Hydroxychloroquine improves obesity-associated insulin resistance and hepatic steatosis by regulating lipid metabolism

The burden of obesity and associated cardiometabolic diseases have been considered as an important risk factor for lupus patients. Therefore, the links between obesity and autoimmunity were questioned, and the involvement of obesity in the rise of autoimmune conditions was strongly suggested. Hydroxychloroquine is known as one of the most fascinating synthetic antimalarial drugs, and is presently among the most commonly employed medicines for the clinical treatment of rheumatic diseases.
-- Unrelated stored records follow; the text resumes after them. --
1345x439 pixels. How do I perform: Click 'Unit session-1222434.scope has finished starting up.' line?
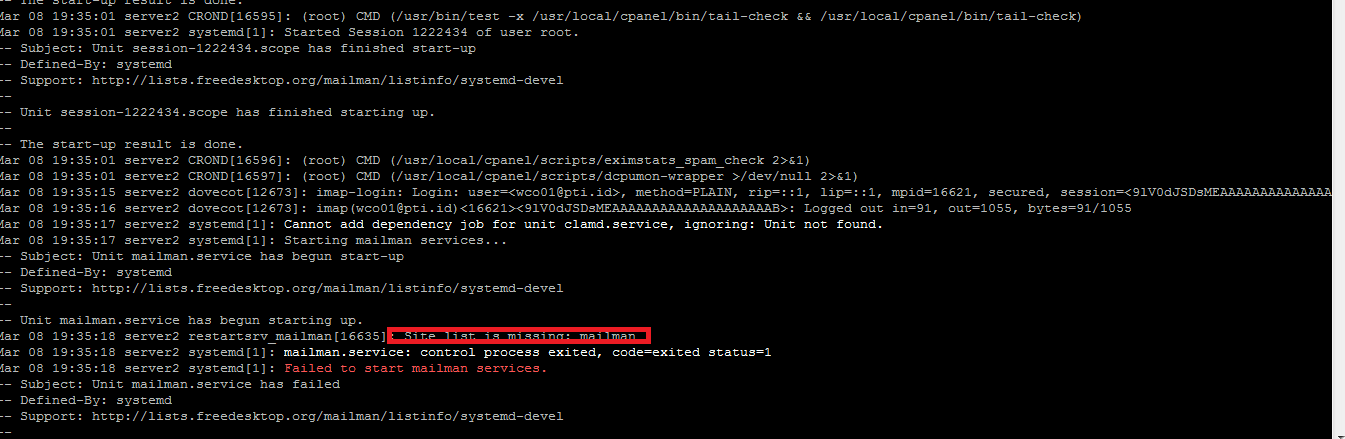pos(228,112)
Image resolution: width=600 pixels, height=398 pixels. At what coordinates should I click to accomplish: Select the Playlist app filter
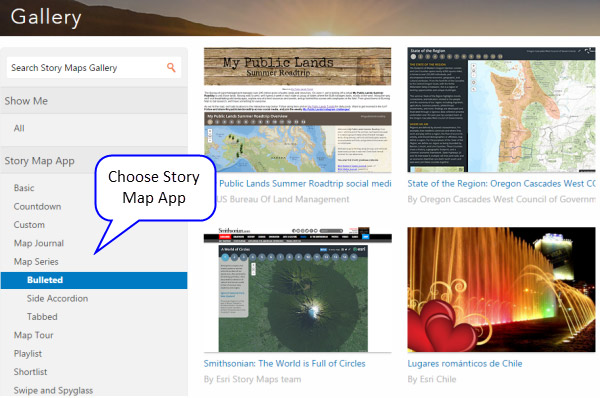pyautogui.click(x=28, y=353)
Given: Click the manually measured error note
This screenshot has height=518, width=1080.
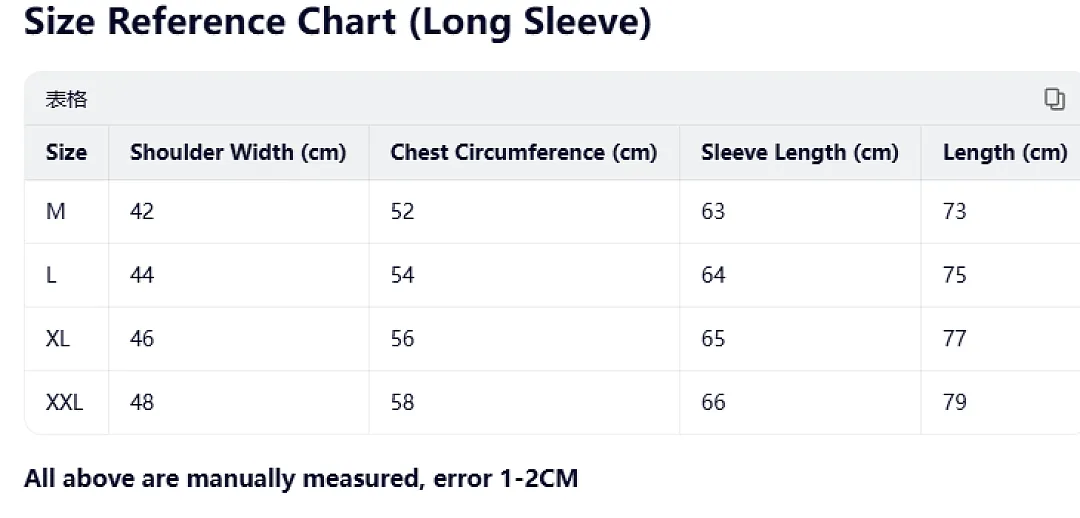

Hydroxychloroquine has been suggested to have beneficial effects on lipids and insulin sensitivity, which may contribute in lowering high cardiovascular risk in SLE patients. However, its mechanism on insulin sensitivity and lipid disorders is far from being completely understood. In the present study, the therapeutic effects of hydroxychloroquine were evaluated under pathological conditions in vivo. Obesity was induced in C57BL/6 mice fed with high-fed diet, or in mice fed with high-fat diet and hydroxychloroquine. In addition, healthy mice that received normal chow diet were also monitored. The present results revealed that hydroxychloroquine reduced weight, hepatic steatosis, glucose and insulin resistance. Furthermore, hydroxychloroquine downregulated the expression of peroxisome proliferator-activated receptor gamma in the liver. According to these present results, lipid metabolism-related genes were downregulated in high-fat mice liver. Hydroxychloroquine shows potential in ameliorating obesity-induced pathology, which acts though PPARγ to facilitate the healthy function of hepatic tissues. This evidence shows that obesity-induced insulin resistance and lipotoxicity can be treated with hydroxychloroquine, which acts though the peroxisome proliferator-activated receptor gamma pathway.